What's on your (PHOTO) Friday Menu?
It's mf'n Friday! So much to do, so little time. I'm looking forward to making time for family this weekend. I really should get a paper done but know my mental health will benefit from seeing family.
QOTD: Resistance bands. With my limited mobility and hip pain, I am limited to the type of exercise that I do. However, I do resistance bands to get the blood flowing and keeping some upper body strength. I need to look for chair exercises on YouTube.
I haven't had the desire to eat recently so have been incorporating protein shakes more into my daily diet. While I haven't had the desire to eat, I had to try out the new grocery shipment I got from imperfect produce. They had a 'new to me' product called banana nubbins. They were like sweet, overripe banana cubes.
Accountability: I ended up snacking directly out of the bag instead of pre-portioning and eating 500+cal worth.
B: Dannon light and fit coconut yogurt, banana
L: Chicken Salad
D: PP Coffee
My lady friend's dog:
HW: 371 SW(8/9/21): 324 CW: 215. 0 lbs til goal of skin reduction surgery. I'm still looking for a new plastic surgeon.
"Every day is a good day. There is something to learn, care and celebrate." - Amit Ray
on 12/3/21 5:34 am
Resistance bands get a bad rap but my trainer and my PT say they are incredible tools. All my PT uses resistance bands in some form or fashion.
HW: 306 SW: 282 GW: 145 (reached 2/6/19) CW:150
Jen
I agree. I have a full set (different resistance) of booty bands and full body bands. When I was abroad and couldn't take my weights with me the bands were a perfect substitution.
SW:261 6/26/17 GW:150 10/6/18
CW: 141.6
PGW: 140-142
I'm going to start using them (again). The lower body exercises my trainer has me doing in the weight room are KILLING my bad hip. I'm going to give it a rest for a couple of weeks (and just do upper body things), and then start again on the lower body - but with resistance bands this time (as well as not-too-deep squats and lunges - and WITHOUT 100 lbs on my shoulders!!!)
on 12/3/21 1:42 pm
Trish, have you considered a physical therapist? The one I've been going to for my shoulder is very focused on rehab and strengthing (we did a bit of pain relief stuff at first too). I wonder if a PT could give you some tips that a trainer might miss? (Apologies if you've already seen a PT, I know how annoying it can get when someone suggests something after you've already done all the things).
HW: 306 SW: 282 GW: 145 (reached 2/6/19) CW:150
Jen
yep - four rounds (with three different PT's), but admittedly, it's been about three years. I was actually thinking I should contact my PCP and get a referral. The first two times I was there for this same hip, but that was back when I weighed over 300 lbs and getting regular cortisone shots - and it's been several years for that - so the treatment may be a little different now. Last couple of times were for different issues (peronial nerve damage was one - can't remember the other one). But thanks for (unintentionally, maybe) verifying that that's what I need to do!
G'morning all!
QJB - I love love love that pic of you and Grim.

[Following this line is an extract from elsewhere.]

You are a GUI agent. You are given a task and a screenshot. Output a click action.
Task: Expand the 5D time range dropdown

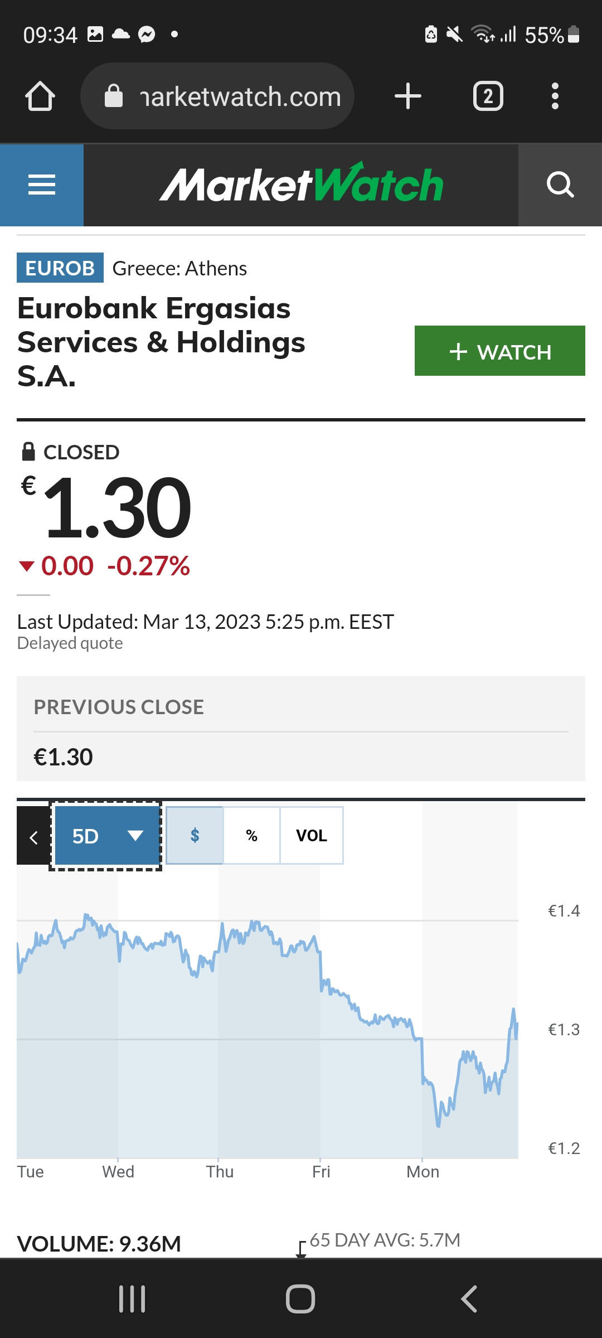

I am hosting a girls night in at my house tomorrow. We figured it's safer to stay inside instead of going out and mingling with people. We are all vaccinated and half of us has received the booster too. I am actually excited about having people over. DH will be kicked out of the house, he said he might go down to Ventura for an overnight surfing trip. But he first has to set up the deck with the fire pit, the lamp heaters, and the big screen. I have no idea how to connect the Apple TV outside, he always does that. We have some PIA neighbors (only on the right side) that I'm planning to annoy the heck out of them with our loud movies and cackles.
QOTD: as you see from my every day routine I either run, actually jog, or do weight training. I love my weight training days because I have seen the transformation in my body. I hate running with a passion but it's the best bang for my buck to burn calories. I couldn't stand running on treadmill, I would die of boredom. I do elliptical on my weight days for half an hr to warm up the muscles. If it was up to me and all exercises were burning equal cals I would do Zumba. I loved the music, the rhythm, the dancing...it reminded me of being in clubs but at 8:00 am!
My pic is of my "babies" enjoying a coma induced nap by the thanksgiving dinner.
My meals yesterday:
- B: protein coffee
- L: shrimp & cauliflower rice
- S: PP
- D: 2 hb eggs + tuna pouch
- E: 30 minutes cardio + 50 minutes weight training
Happy Fri-yay!
SW:261 6/26/17 GW:150 10/6/18
CW: 141.6
PGW: 140-142
on 12/3/21 5:32 am
No girls overnight is complete without my recipe for pudding shots. I'm no longer allowed to make them, they are that good and that infamous.
HW: 306 SW: 282 GW: 145 (reached 2/6/19) CW:150
Jen
Don't keep me hanging...share your recipe.